My prayers go out to you and all who loved your fiancee.

HG

justjo 06-13-2011 04:10 PM

Hi Micheal,
I too am sorry to hear about your loss. It really is a painful road when you loose a loved one, especially from addiction. I too lost a loved one Nov 09 and still feel the sadness.
Over time though, I am coming to terms with it slowly. As sad as it is, I think about certain times, like you, and know deep in my heart that I couldnt save her. I realize so much more now, that there were things going on in her mind, that I couldnt change no matter what I had said. The madness of it all, knowing that addiction took a life, it has taken more than her from me, you know, it took a family apart, it left children alone. A big gap in my heart, hopefully that will mend.
I feel for you honey, I understand, its a safe place here to share your thoughts, it has helped me alot. Hold onto the good memories you have and try to smile, ok. JJ

Kindeyes 06-13-2011 04:12 PM

MichealR
Words seem so insignificant when a loved one is lost to this disease. Accidental death is something that we all fear for our addicted loved ones.

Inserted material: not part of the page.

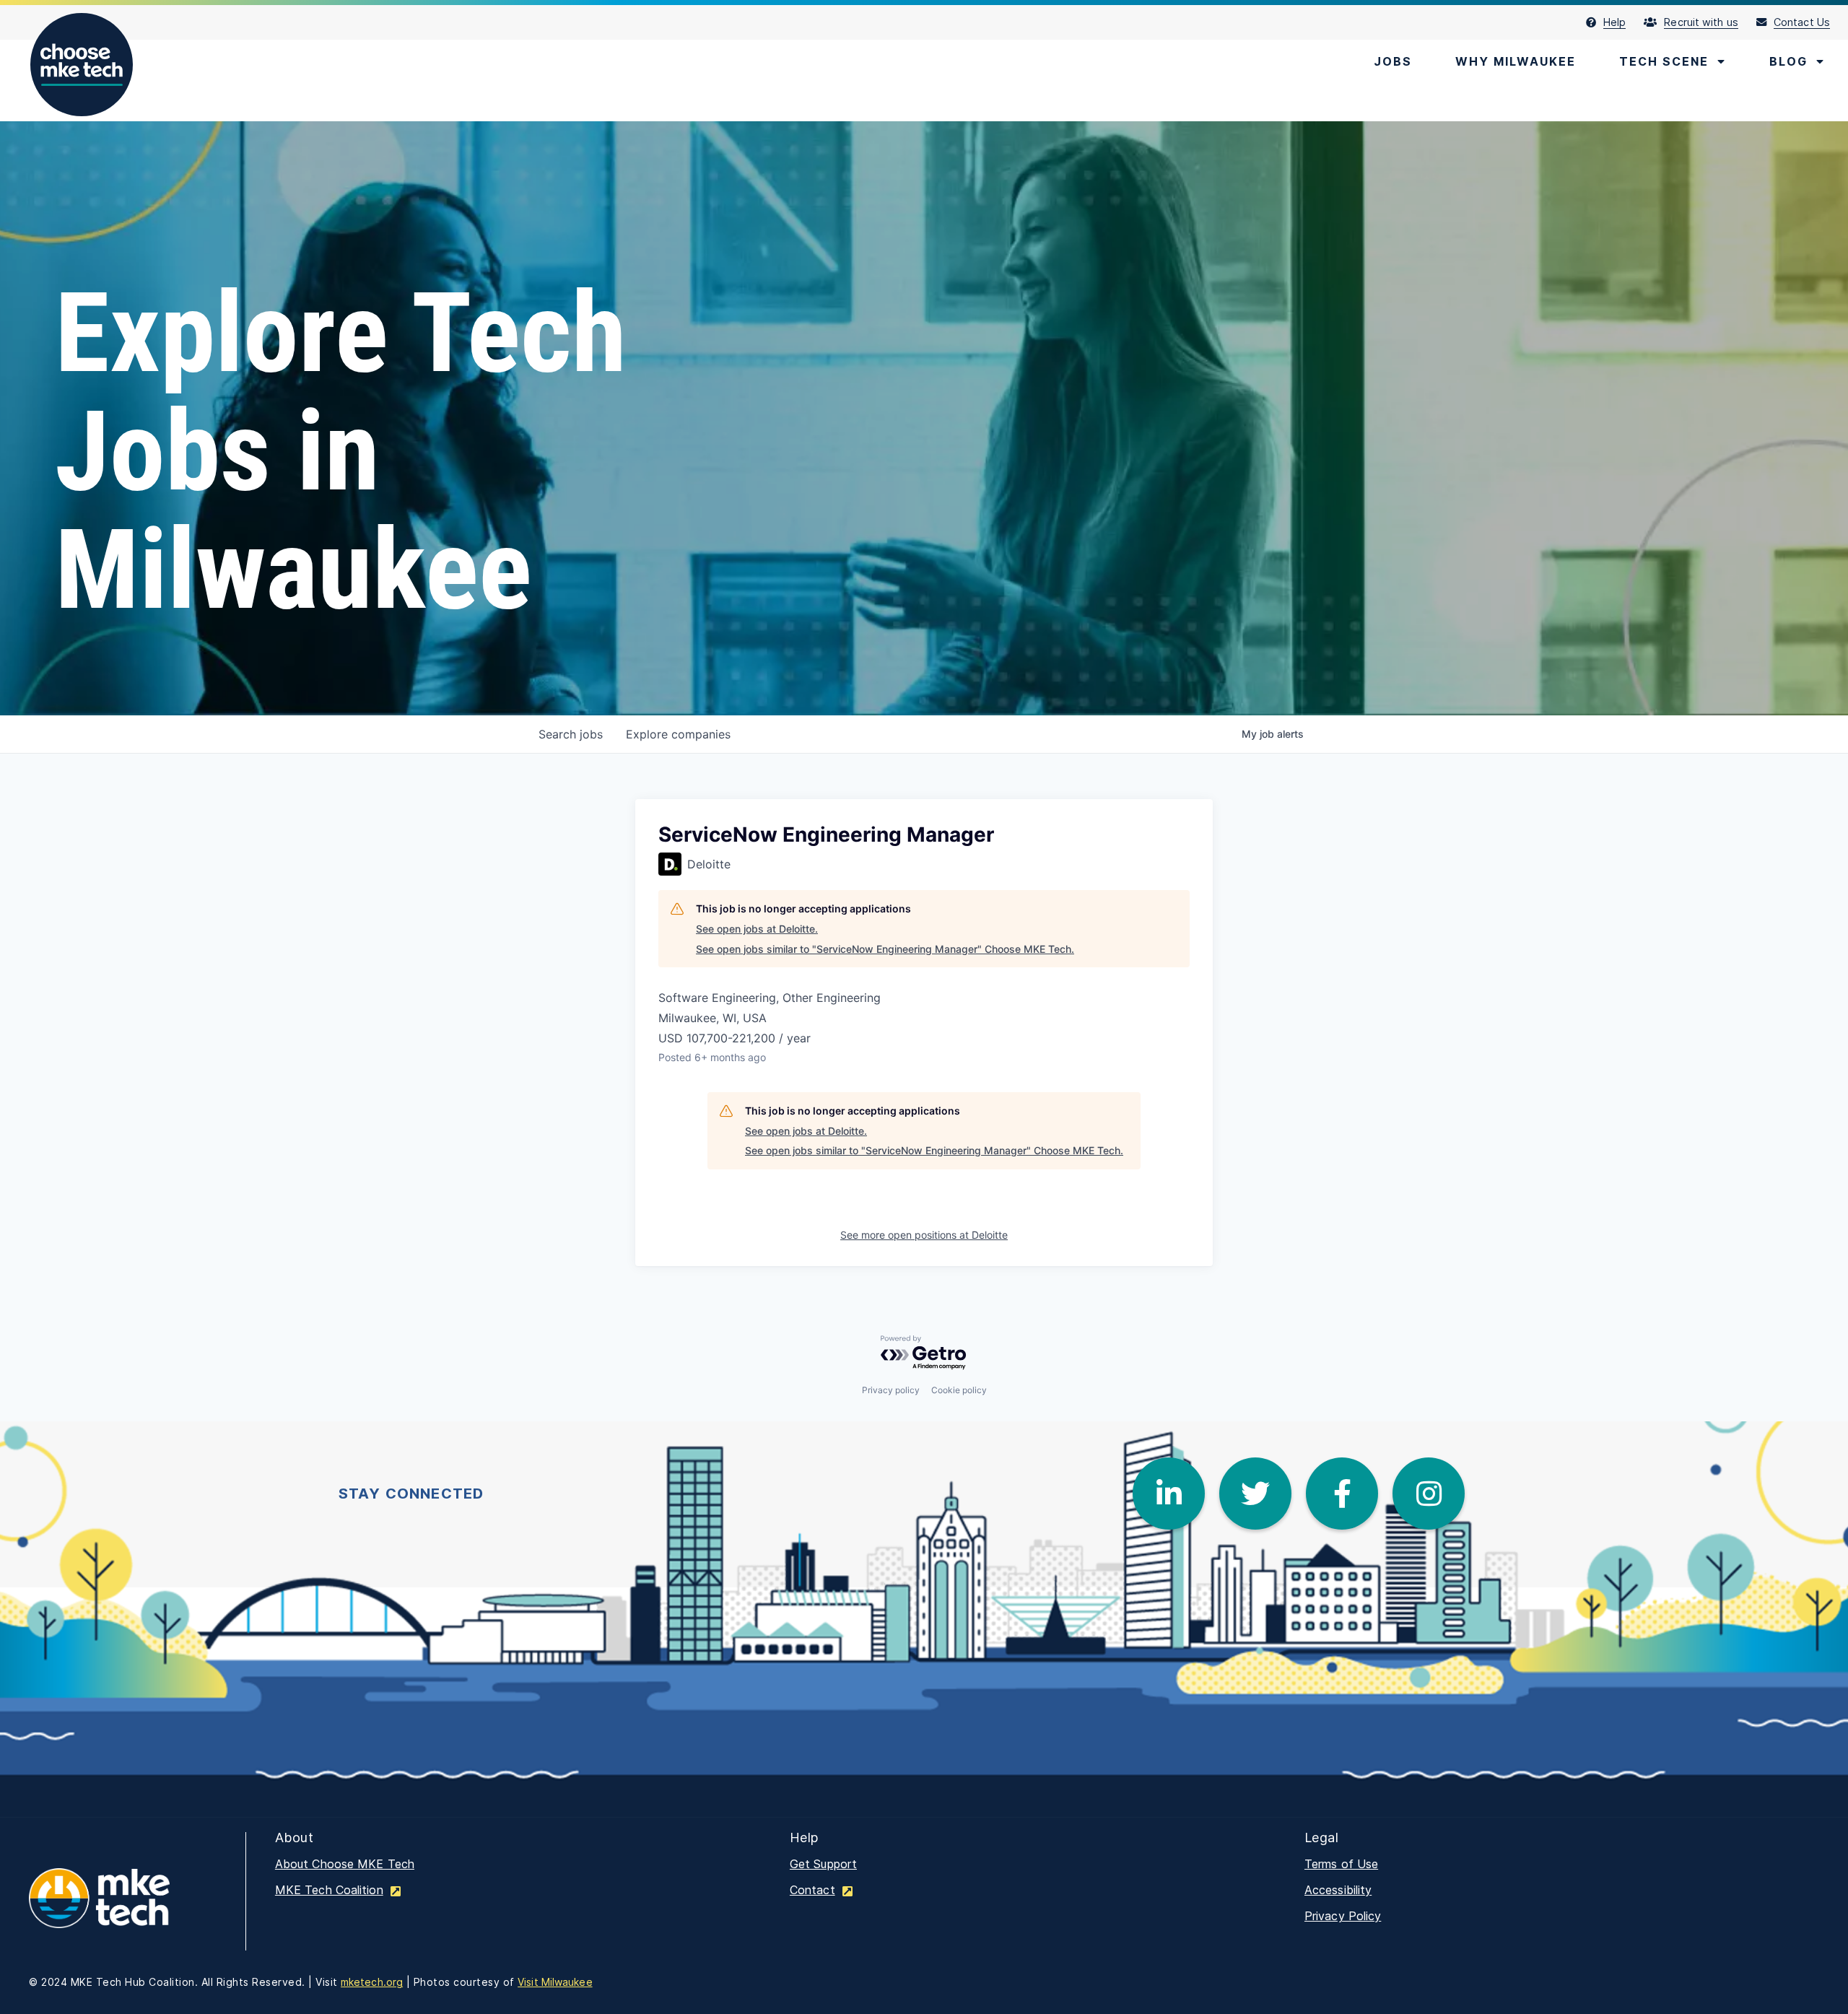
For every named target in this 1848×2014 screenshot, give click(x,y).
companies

Please don't blame yourself and give yourself all the time you need to heal and grieve.

As far as the stigma of addiction, try to disregard the comments of anyone who insinuates the stigma and try to forgive them. They simply don't understand.

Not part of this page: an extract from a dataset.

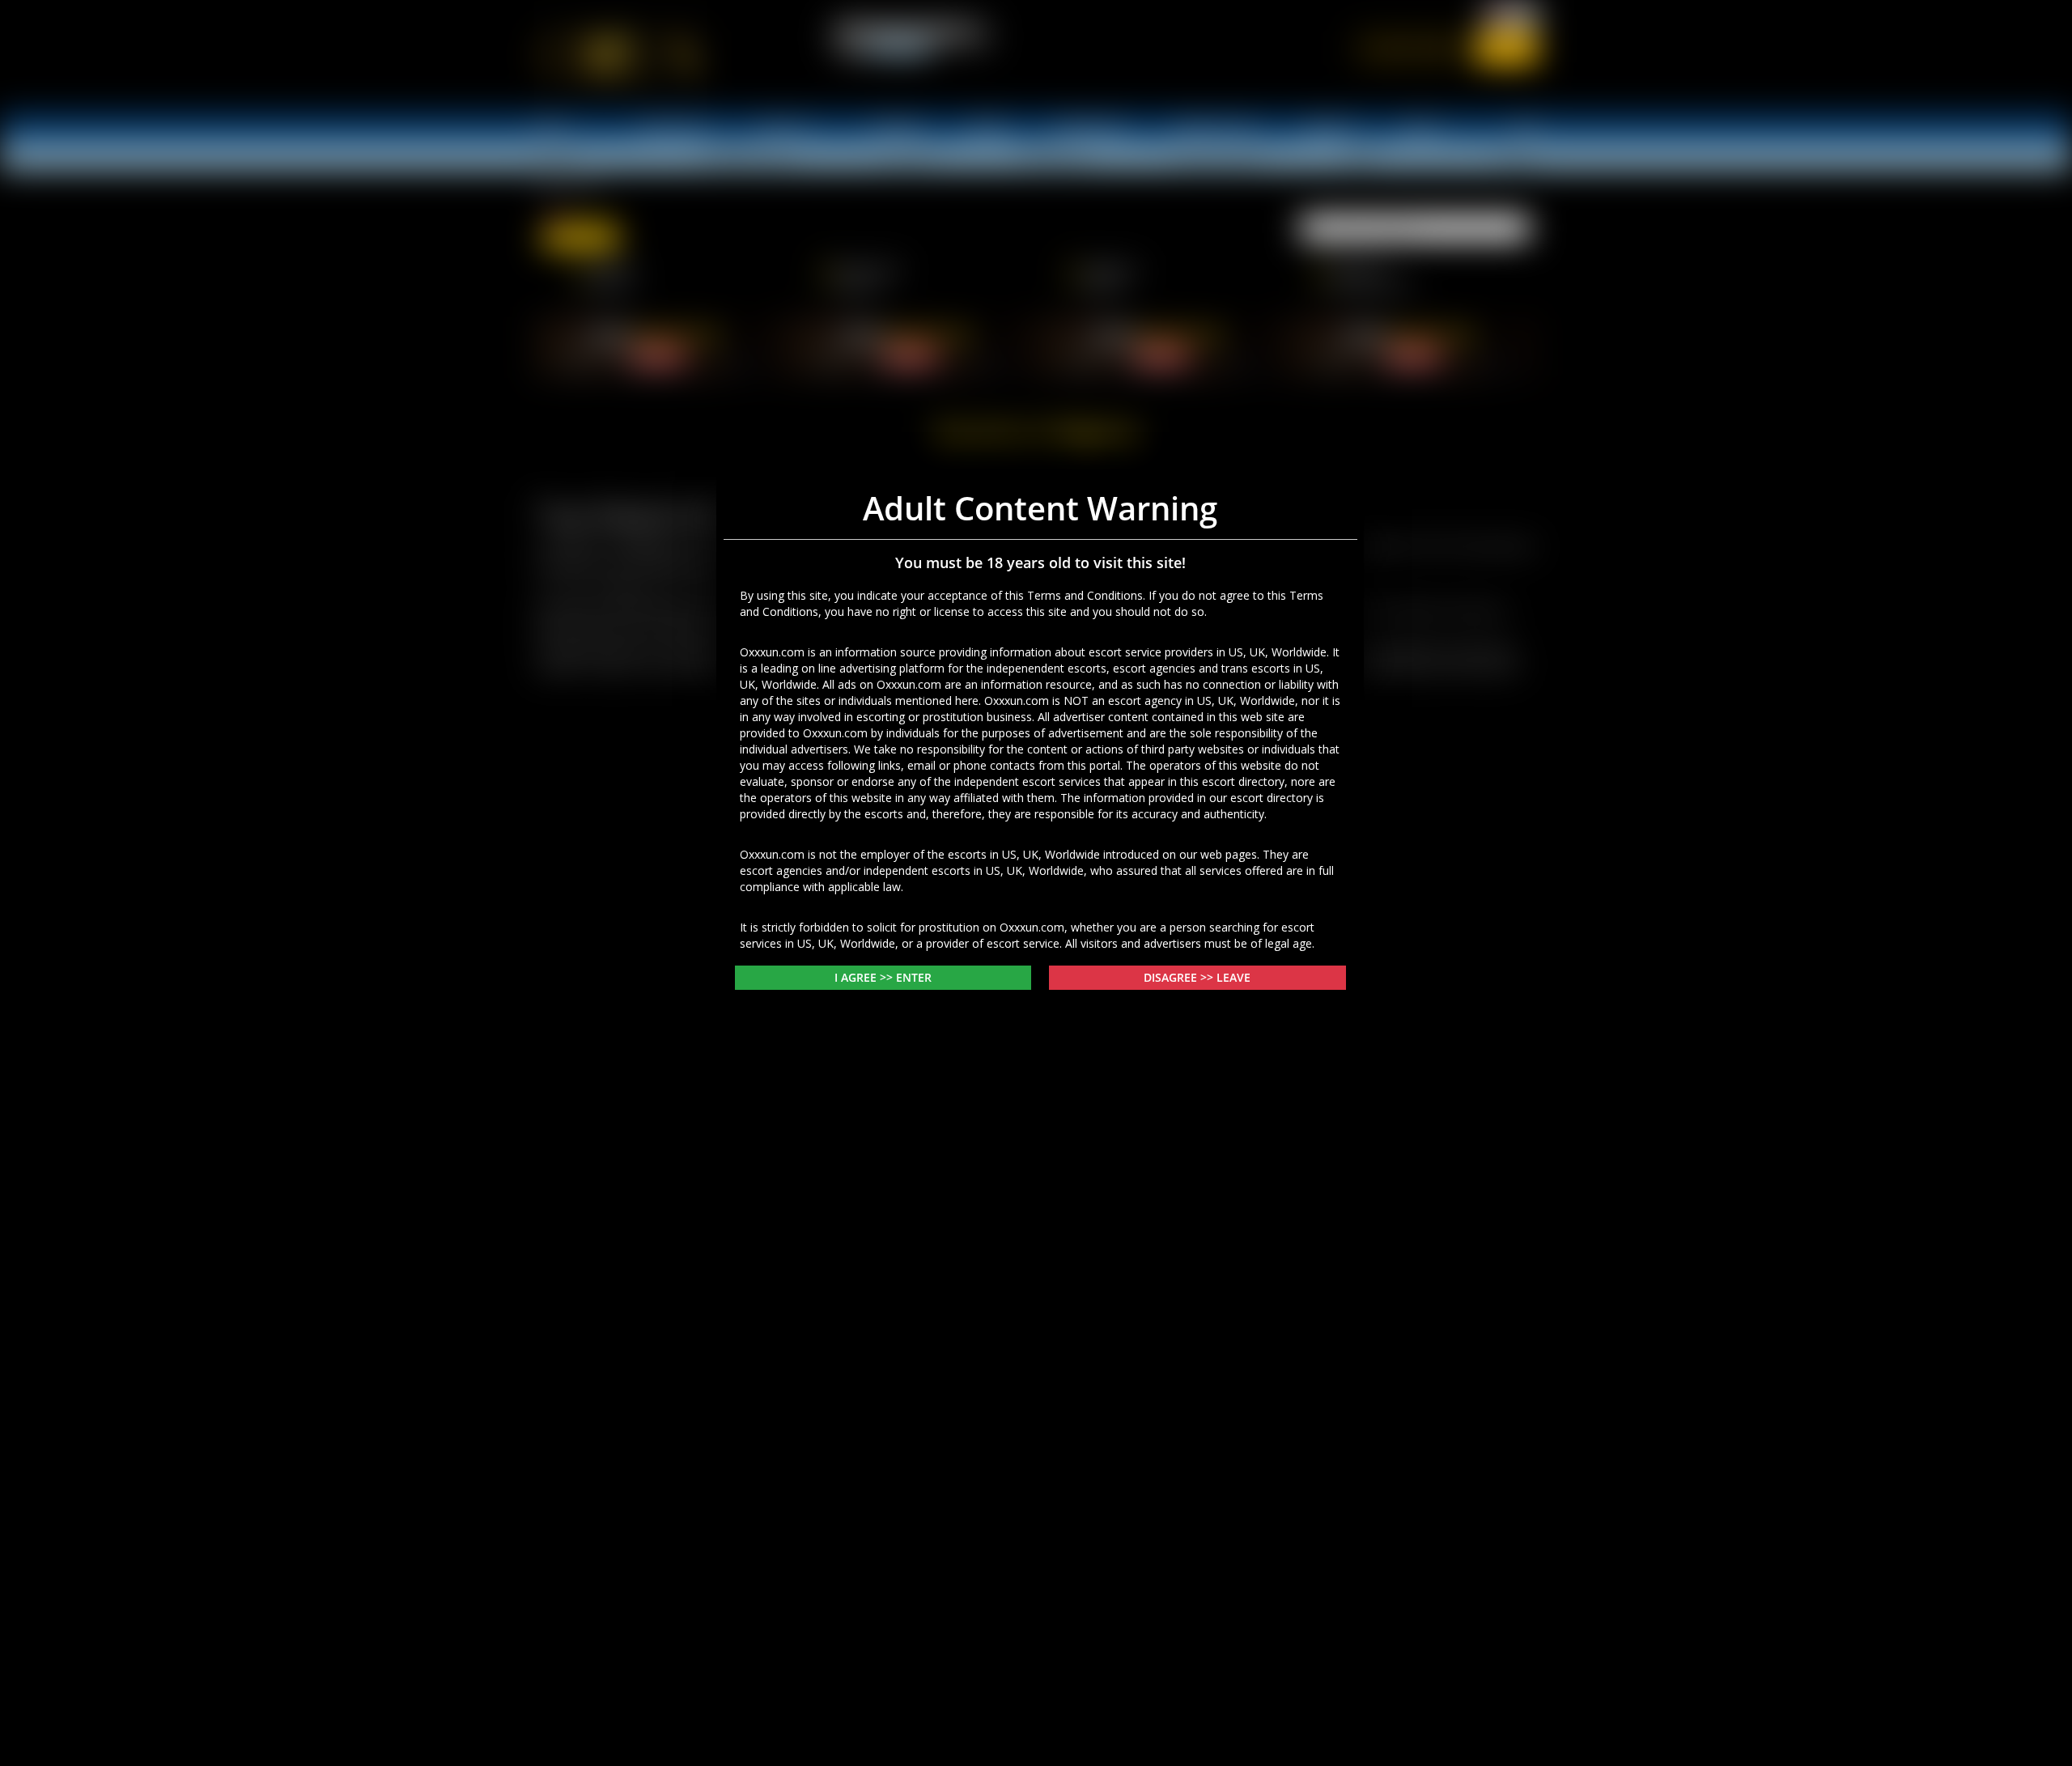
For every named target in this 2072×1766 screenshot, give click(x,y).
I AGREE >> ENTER (883, 1127)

Please.....take care of yourself and consider grief counseling or even Naranon meetings. The more you understand about addiction, hopefully, the more you will forgive your fiance and understand that you didn't cause it, couldn't control it, and couldn't cure it.

My deepest sympathies......

gentle hugs
ke

mayabee 06-13-2011 04:45 PM

I am so sorry for your loss. Many people do not understand addiction - good that you have reached out to this site. I hope that you find healing.

hope213 06-13-2011 05:37 PM

i am so sorry for your loss. it is so sad when we lose one to drugs. it is bad when we know they are an addict but not to know is awful. i am glad u found us. there is alot of support here. i want you to know this is not your fault & there would have been nothing u could do to stop her from using. please keep coming back. u can learn here how to take care of yourself. sending prayers,

MsPINKAcres 06-14-2011 11:07 AM

((Michael))

Please accept my heartfelt sympathy at the loss of your precious loved one. I hate so much that the disease of addiction took another precious light from our world.

Please know You didn't Cause, You couldn't have controlled it and You couldn't have cured it - even if you had known about it.

It wasn't your fault ~ Michael - please, know the disease makes our loved ones to hide almost everything from us - It's is NOT your fault ~

As you begin this process of grief, please know that it is OK to take care of YOU - I truly believe our loved ones that have passed one would want that for us left here ~

I believe that it is ok to do what is healthy for ourselves - therapy, rest, self-care, prayer, meditation, posting here on SR, group sessions - whatever helps you thru the process - To help you feel whole again.

You are worth it and you DESERVE it.

Again, my sympathy in your loss, and please keep reaching out for support and care.
PINK HUGS,
Rita

BarelyHere 06-14-2011 04:28 PM

Micheal,

I am so sorry for your loss. It is hard to imagine that someone you were so close to could fool you. But addiction is sneaky.

Also those who work in the medical field think they are smarter than the average person/addict. That they know when & how much. Add this to their access & it is a big trap.

I am praying for you & her family.

peanut21 06-14-2011 09:49 PM

I know it is hard to go on. I lost a brother and a brother in law within one month of each other to an overdose. My brother was a suprise to me and we were just getting to know each other. He had just moved in with me 2 months before and was only 29 years old and I am 41 with my own children almost his age. This was such a suprise but I keep trying to go on and be glad for the time we got with each other.